I did not you bumbling fool
I said 8:10.
Sorry I guess I’m anxious.
Please don’t use that word
if J hears it he’ll think this is something bad.
And so it went, on and on, becoming less of a rhyming thing as we went along. Of course, J kept looking at us like we’d lost our minds. He just wanted the YELLOW BUS. We know this because, weaving through the song, were the words GOING IN YELLOW BUS pronounced by the youngest of our party. He had his new lunch bag with him: a small bag of Chex Mix, a small chocolate-coated granola wafer and two bottles of water. That’s a snack if ever there was one.
When the bus showed up (ahem, at 8:10!,) J was happy to see it and get on it. I’m pretty sure all the chirpy singing was getting on his nerves, though not as much as if we’d been snarling at each other impatiently. I can’t stand being too early or at all late, my husband is always one or the other. It makes for interesting conversations…and songs.
The house is quieter than usual this morning. Instead of the constantly mewling cat that wanted cream, a fresh can of food, to be petted, to be let out, to be let in…I have the depressed cat that misses the other cat. No need for a cat whisperer or therapist, though…this too shall pass, I’m hoping.
Last night’s Fathers’ Day dinner was steak (grilled, of course, because man must make fire and harness fire and cook a dead animal on said fire in order to bow to the ancestors and celebrate, well, manhood) and home-made gnocchi. J saw the gnocchi and almost danced with joy. He was also excited to see that I’d sauteed some of our home-grown squash, but he refused to try any. He smiled at them, observed us when we tried them and then, quite pleased with himself, clapped and said he didn’t want any.
The idea of going to school today was appealing to him. Yesterday we drove out to see the school where the program is taking place, and he seemed happy. We then took a drive to the bookstore and he walked around the movie section looking for something he doesn’t already own to augment his movie collection. I think J has slowly come to the realization that he owns just about every movie out there, and that if I say NO to one it’s either because he has it or he’s getting it for Christmas.
Tomorrow we go to the psychiatrist, and our hopes for reducing the med seem a little slimmer now. The cat’s disappearance has attached to it a certain degree of anxiety that is bothering J. Miss Pipa, the remaining feline, is haunting us with her Moaning Myrtle attitude. Furthermore, the children who came up to the patio to announce the Simon Legree-like behavior that seems to have preceded the cat’s disappearance did very little to keep J calm. People of all ages tend to think that because J doesn’t talk, he is unaware of and incapable of understanding what is said to him and around him.
As I explained to the lady from the office and the construction foreman, at the end of the day, it’s J that worries me most. When a deputation of children shows up and excitedly announces that a cat has been basically taken by force and she never ever is seen again, J will take that in and it will sit on the back of his mind, comfortably taking up space and stretching until we end up with the classic silent-film scenario of a female in distress tied to the railroad tracks while the train barrels towards her.
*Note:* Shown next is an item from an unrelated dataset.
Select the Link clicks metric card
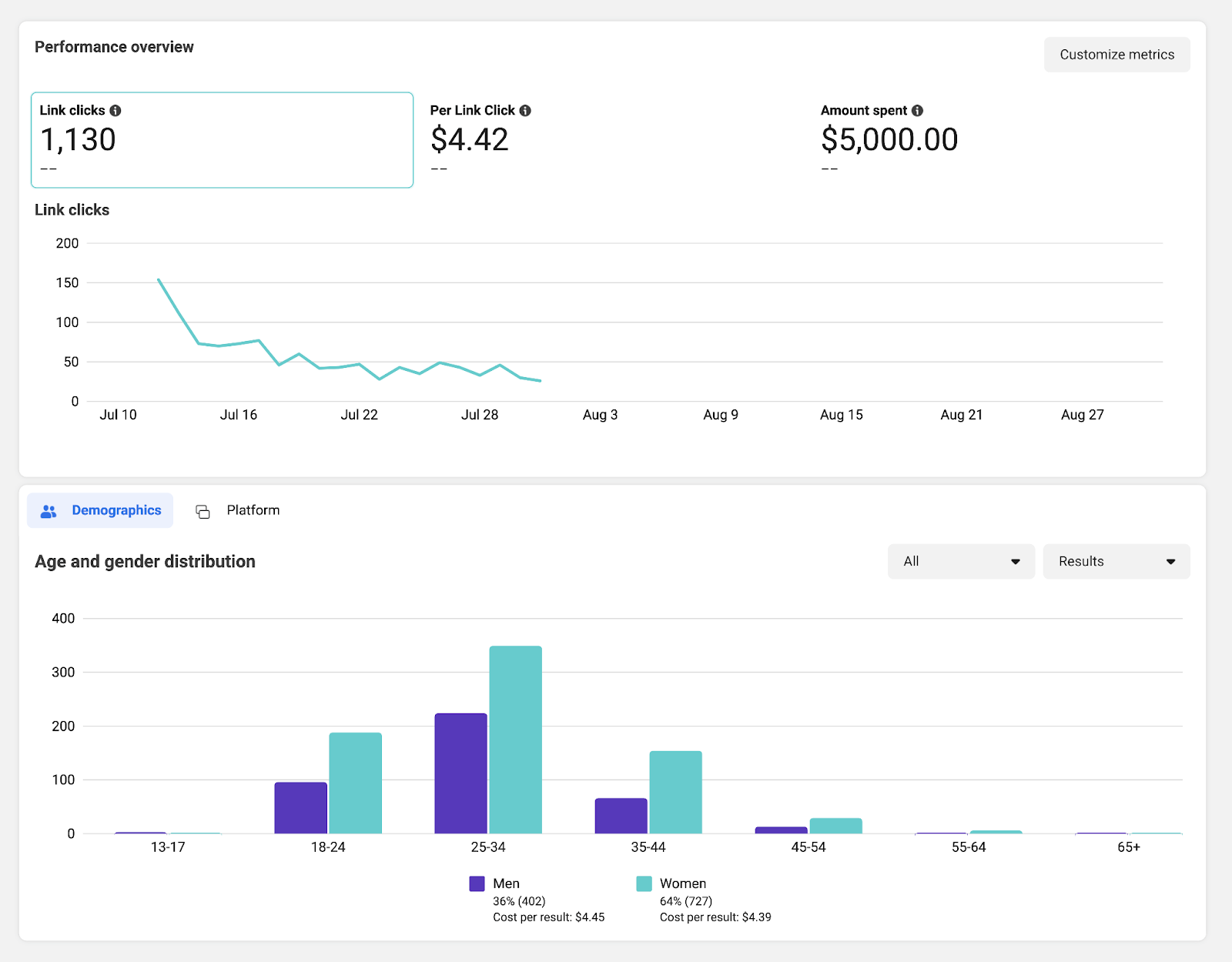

My hopes of eventually having J be THE person to take the trash out, check the mailbox and walk halfway home from the bus by himself are totally dashed for now. It is one of those unfortunate coincidences that one wishes would just NOT have happened.
We talked about this last night. The grown-up committee discussed it and, after careful consideration, determined that the timing might be off for the med thing. Maybe the Universe is trying to tell us something? Rather than sending us a Black Spot, it’s sent us an unexpected occurrence to remind us that being overly-ambitious is not always wise. You have made a lot of progress, the Universe seems to be saying, why mess it with it now? At the same time, we don’t want to be scaredy-cats (no pun intended,) but we can’t help taking a step back and thinking about the butterfly effect of this incident. If we take the med off at this moment, and there’s an undercurrent of anxiety in our home (even if it’s just Miss Pipa who outwardly expresses it,) aren’t we tempting fate?
Two years ago, we couldn’t eat out. Two years ago, there were places that we couldn’t get out of the car. Two years ago, the likelihood was high that J would want to stay in the car and one of us would have to do the grocery shopping. Maybe, just maybe, this is not the right time to attempt a change in dosage. Consider, as we have, that summer school is populated with people he doesn’t really know, and that it’s at a different school. Consider that he’s riding the bus in the morning and afternoon, and that Dada is going away on a business trip next week. Consider that the board is bigger, better and has more stuff on it. Consider that maybe we should wait a few weeks until all this blows over.
The Universe is speaking…I think we need to listen. Any thoughts?????